Exercise
Copy out the records word for word, everything from the start down to and including the line containing "click(x=501, y=17)".

Stored items from a collection
— begin —

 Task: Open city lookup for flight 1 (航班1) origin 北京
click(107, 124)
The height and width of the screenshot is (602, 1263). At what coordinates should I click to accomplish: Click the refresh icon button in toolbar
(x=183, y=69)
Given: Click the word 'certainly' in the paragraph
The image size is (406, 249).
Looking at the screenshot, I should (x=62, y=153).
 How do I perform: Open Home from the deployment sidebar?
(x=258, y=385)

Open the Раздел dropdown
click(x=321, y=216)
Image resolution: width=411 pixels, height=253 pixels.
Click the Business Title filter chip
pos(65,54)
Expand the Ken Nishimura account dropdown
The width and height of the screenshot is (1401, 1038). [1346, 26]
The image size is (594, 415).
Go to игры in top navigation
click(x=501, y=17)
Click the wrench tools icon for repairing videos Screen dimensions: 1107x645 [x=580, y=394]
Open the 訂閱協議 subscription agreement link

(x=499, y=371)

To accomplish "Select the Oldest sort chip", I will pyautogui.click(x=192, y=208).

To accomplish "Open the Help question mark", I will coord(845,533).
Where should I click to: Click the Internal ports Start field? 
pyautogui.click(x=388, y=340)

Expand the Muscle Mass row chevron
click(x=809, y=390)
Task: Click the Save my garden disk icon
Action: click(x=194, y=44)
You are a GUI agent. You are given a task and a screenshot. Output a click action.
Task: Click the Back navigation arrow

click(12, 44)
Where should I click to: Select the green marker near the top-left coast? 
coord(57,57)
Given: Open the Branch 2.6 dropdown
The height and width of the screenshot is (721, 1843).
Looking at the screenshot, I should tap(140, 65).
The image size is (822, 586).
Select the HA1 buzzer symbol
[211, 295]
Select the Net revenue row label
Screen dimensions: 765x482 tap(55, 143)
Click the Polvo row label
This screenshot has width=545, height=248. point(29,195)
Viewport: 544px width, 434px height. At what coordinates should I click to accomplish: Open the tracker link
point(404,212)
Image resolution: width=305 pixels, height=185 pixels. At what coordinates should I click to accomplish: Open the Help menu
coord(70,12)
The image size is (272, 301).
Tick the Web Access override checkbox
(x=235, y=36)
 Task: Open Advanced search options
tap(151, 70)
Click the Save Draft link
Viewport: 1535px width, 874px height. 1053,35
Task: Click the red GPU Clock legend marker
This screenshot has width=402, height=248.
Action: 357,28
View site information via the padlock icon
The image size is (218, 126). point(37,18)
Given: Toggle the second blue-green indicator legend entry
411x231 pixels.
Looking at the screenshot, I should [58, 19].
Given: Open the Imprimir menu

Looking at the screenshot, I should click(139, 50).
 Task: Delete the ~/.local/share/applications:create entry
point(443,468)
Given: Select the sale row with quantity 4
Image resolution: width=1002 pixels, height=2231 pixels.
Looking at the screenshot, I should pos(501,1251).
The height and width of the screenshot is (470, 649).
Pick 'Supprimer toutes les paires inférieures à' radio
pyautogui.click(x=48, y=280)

— end —

Response below
 Task: Open city lookup for flight 1 (航班1) origin 北京
click(107, 124)
The height and width of the screenshot is (602, 1263). At what coordinates should I click to accomplish: Click the refresh icon button in toolbar
(x=183, y=69)
Given: Click the word 'certainly' in the paragraph
The image size is (406, 249).
Looking at the screenshot, I should (x=62, y=153).
 How do I perform: Open Home from the deployment sidebar?
(x=258, y=385)

Open the Раздел dropdown
click(x=321, y=216)
Image resolution: width=411 pixels, height=253 pixels.
Click the Business Title filter chip
pos(65,54)
Expand the Ken Nishimura account dropdown
The width and height of the screenshot is (1401, 1038). [1346, 26]
The image size is (594, 415).
Go to игры in top navigation
click(x=501, y=17)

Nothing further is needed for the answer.